By virtue of their undisputed role in allergy, the study of airway mast cells has focused on nasal and bronchial mast cells and their involvement in allergic rhinitis and asthma. However, recent mechanistic and human studies suggest that peripheral mast cells also have an important role in asthma, as well as chronic obstructive pulmonary disease, respiratory infections and lung fibrosis. Pathogenic roles include immune-modulatory, pro-inflammatory and pro-fibrotic activities. Importantly, mast cells also actively downregulate inflammation and participate in the defence against respiratory infections.

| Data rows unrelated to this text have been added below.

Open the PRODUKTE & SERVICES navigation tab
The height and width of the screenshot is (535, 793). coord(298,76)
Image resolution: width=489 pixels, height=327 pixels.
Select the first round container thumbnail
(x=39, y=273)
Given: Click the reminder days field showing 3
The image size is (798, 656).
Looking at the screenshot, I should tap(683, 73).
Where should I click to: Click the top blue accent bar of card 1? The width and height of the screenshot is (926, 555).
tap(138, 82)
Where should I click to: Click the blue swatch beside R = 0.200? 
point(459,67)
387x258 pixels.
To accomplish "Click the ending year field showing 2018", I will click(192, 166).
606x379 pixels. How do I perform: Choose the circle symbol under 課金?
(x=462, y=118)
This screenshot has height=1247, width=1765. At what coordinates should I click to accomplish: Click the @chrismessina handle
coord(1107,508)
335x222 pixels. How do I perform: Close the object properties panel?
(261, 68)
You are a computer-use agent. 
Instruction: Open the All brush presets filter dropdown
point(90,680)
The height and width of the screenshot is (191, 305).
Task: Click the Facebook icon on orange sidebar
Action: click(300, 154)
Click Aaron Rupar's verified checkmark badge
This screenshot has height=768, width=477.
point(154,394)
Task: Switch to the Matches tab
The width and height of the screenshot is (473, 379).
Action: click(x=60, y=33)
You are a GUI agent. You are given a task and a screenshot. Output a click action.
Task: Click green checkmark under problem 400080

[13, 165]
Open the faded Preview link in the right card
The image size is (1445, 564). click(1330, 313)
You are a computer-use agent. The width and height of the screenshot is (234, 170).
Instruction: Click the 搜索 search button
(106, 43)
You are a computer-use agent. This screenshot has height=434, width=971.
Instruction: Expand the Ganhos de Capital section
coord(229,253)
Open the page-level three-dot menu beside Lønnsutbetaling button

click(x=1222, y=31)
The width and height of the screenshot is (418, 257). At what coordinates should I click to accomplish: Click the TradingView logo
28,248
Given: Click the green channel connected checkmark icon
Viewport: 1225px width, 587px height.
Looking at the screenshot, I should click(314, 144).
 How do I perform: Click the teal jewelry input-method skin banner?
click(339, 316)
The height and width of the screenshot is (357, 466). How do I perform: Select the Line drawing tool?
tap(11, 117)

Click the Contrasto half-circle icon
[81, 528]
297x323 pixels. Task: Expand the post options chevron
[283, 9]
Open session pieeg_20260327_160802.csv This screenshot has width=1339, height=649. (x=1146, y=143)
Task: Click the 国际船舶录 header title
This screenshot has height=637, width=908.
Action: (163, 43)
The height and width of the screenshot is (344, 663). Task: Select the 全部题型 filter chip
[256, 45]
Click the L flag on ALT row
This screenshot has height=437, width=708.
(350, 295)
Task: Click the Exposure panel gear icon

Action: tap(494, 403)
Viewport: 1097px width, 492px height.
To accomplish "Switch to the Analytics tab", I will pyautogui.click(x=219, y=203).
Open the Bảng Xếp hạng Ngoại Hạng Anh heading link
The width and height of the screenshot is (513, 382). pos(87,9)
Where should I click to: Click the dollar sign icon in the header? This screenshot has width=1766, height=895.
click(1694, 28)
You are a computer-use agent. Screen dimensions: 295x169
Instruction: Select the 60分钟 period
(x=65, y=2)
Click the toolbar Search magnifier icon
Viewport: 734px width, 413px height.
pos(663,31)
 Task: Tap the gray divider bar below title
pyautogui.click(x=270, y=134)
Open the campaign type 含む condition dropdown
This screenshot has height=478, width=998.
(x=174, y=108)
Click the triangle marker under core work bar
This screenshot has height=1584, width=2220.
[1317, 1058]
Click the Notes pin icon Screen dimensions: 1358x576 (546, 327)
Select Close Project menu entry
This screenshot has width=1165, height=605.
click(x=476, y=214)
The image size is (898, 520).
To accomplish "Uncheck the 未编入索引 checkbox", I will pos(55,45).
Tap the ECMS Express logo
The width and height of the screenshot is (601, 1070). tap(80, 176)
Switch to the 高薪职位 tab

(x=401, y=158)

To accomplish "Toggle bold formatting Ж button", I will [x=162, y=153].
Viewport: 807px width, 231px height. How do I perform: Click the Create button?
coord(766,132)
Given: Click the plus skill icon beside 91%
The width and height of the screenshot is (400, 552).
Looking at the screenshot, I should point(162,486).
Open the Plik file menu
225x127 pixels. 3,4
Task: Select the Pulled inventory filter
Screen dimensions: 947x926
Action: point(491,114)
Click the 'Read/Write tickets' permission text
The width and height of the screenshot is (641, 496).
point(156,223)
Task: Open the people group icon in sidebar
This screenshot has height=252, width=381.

Another complicating factor is the notorious mast cell heterogeneity, where each anatomical compartment of the lung harbours site-specific mast cell populations.

Alveolar mast cells stand out as they lack the cardinal expression of the high affinity IgE receptor. Supporting the emerging concept of alveolar inflammation in asthma, alveolar mast cells shift to a highly FcϵRI-expressing phenotype in uncontrolled asthma. Site-specific and disease-associated mast cell changes have also recently been described in most other inflammatory conditions of the lung. Thus, in the exploration of new anti-mast cell treatment strategies the search has widened to include the lung periphery and the delicate task of identifying which of the countless potential roles are the critical disease modifying ones in a given clinical situation.

Introduction

The mast cell, which was first described in 1878 by Paul Ehrlich, is a long-lived, multifunctional immune cell characterised by large mediator-laden granules. They are resident in most tissues of the body, with a particularly high density in tissues facing an external milieu, e.g. the airways. This strategic position and the large quantities of pre-formed granule mediators allow mast cells to respond rapidly to external triggers and kick-start an inflammatory response [1, 2]. To avoid this response getting out of control, mast cells also have the molecular machinery to actively inhibit inflammatory responses [3].

Although mast cells were discovered more than a century ago, apart from their well-established role in IgE-induced degranulation [4, 5], many of their functions remain enigmatic. Nonetheless, it is clear that with their multi-potent capacity mast cells have many important roles in respiratory diseases that go far beyond initiating allergic responses. Indeed, more recent research has implicated mast cell functions in the immunopathology of chronic obstructive pulmonary disease (COPD) [6, 7], fibrotic lung diseases [8–11] and respiratory infections [12, 13]. A major challenge of today’s mast cell research is how to separate the protective and beneficial roles from those that are harmful, an exercise that is challenging but instrumental for the design of effective and novel anti-mast cell treatment strategies.

Established and emerging roles for mast cells in respiratory disorders

A key physiological role of mast cells is to rapidly recognise pathogens and mount an appropriate immune response. The most established and well-studied involvement of mast cells is their accidental activation in allergy where cross-linking of surface-bound IgE leads to rapid degranulation, mediator release (e.g. histamine) and manifestation of an acute phase allergic reaction [1, 14]. Apart from the acute airway constriction, one hugely important tissue reaction is plasma extravasation [15, 16]. Within seconds, released histamine and serotonin evoke endothelial gap formation in post-capillary venules and extravasation of bulk plasma into the airway wall and lumen, resulting in airway oedema and increased luminal plug formation [15]. Another important, but often neglected, aspect of plasma extravasation is its profound immunological effect. During the immediate extravasation the extracellular matrix and extracellular epithelial spaces will be soaked with plasma proteins that have potent immunological and cytokine-modulating properties, which will greatly facilitate the subsequent leukocyte recruitment and development of a cellular inflammation [15, 16].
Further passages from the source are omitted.